What Main Course Go Well With Red Skin Mashed Potatoes?
Pretty much anything goes with potatoes in our book, with the exception of a pasta dish. Chicken, beef, pork, fish. You name it, we’ll take mashed potatoes on the side! Here’s some of our favorite dinner recipes that go well with mashed potatoes.
- Garlic Parmesan Steak Bites
- New York Strip Steak
- Crock Pot Chicken and Gravy
- Apple Cider Chicken Thighs
- Air Fryer Pork Tenderloin
- Crispy Baked Pork Chops
- Garlic Butter Shrimp
How Do You Keep Mashed Potatoes Warm?
We find that the best way to keep these red skin mashed potatoes, or any mashed potatoes, warm for an extended period of time is by transferring them to a slow cooker. Turn you slow cooker on the low or and they’ll stay warm for up to 4 hours without compromising the flavor and texture.
Another way to keep mashed potatoes warm is to transfer them to a glass bowl and then set the bowl over a pot of simmering water. The steam from the water will keep the potatoes warm without overcooking them.
Or if you’re making mashed potatoes ahead of time, for dinner that night or later in the week just refrigerate them and them warm them up in the microwave with a splash of milk and/or butter to add some moisture back.
Can You Freeze Mashed Potatoes?
Mashed potatoes are best when made fresh, but they can be frozen. The best way to do this is to let the potatoes cool completely and then store them in a freezer bag that you can flatten out slightly. This way they are easier to store in your freezer but also will defrost more quickly than a large container.

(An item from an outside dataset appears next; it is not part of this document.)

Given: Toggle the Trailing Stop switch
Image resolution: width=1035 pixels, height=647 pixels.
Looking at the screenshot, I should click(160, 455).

Let the potatoes defrost in the refrigerator until thawed and then warm them up on the stove top or in the microwave, again with a little more butter and milk to get the right consistency back.
Looking For More Potato Recipes?
- Fried Mashed Potato Balls
- Garlic Parmesan Potatoes
- Twice Baked Sweet Potatoes
- Cheesy Crock Pot Potatoes
- Scalloped Potatoes
These Red Skin Mashed Potatoes will make you feel like you’re at your favorite steakhouse! These mashed potatoes are a hearty, comforting side dish or a base for your favorite stew!
- 5 pounds red skinned potatoes
- 2 sticks (16 tablespoons) butter
- 3/4 cup half and half or whole milk
- 1/2 cup sour cream
- 2 teaspoons kosher salt
- 2 teaspoons garlic powder
- Fresh black pepper to taste (we like a lot)
- Wash the potatoes and quarter the large ones and half the smaller ones so the potatoes are roughly the same size. Add to a large pot and fill with cold water, just covering the tops of the potatoes. Add a small hand full of kosher salt to the pot (or at least 2 tablespoons) and bring to a boil. Boil the potatoes for 15-17 minutes, uncovered, until they are fork tender. Drain and return the potatoes to the pot.
- Slice the butter into smaller pieces and then add it to the pot with the potatoes. Let the butter melt into the potatoes slightly before mashing. Mash the potatoes using a potato masher, not a mixer, until they are broken up but still chunky.
- Microwave the half and half for 20 seconds, just to take the chill off and then add it to the pot along with the sour cream, salt, garlic powder and pepper. Mash the potatoes until you have the consistency that you like and then taste for seasonings, adjusting if needed.
See the post for instructions on keeping these mashed potatoes warm before serving!
Store: Store leftover, cooled down mashed potatoes in an air tight container in the refrigerator for up to a 5 days. Warm up in the microwave with a splash of milk or half and half and a pat of butter.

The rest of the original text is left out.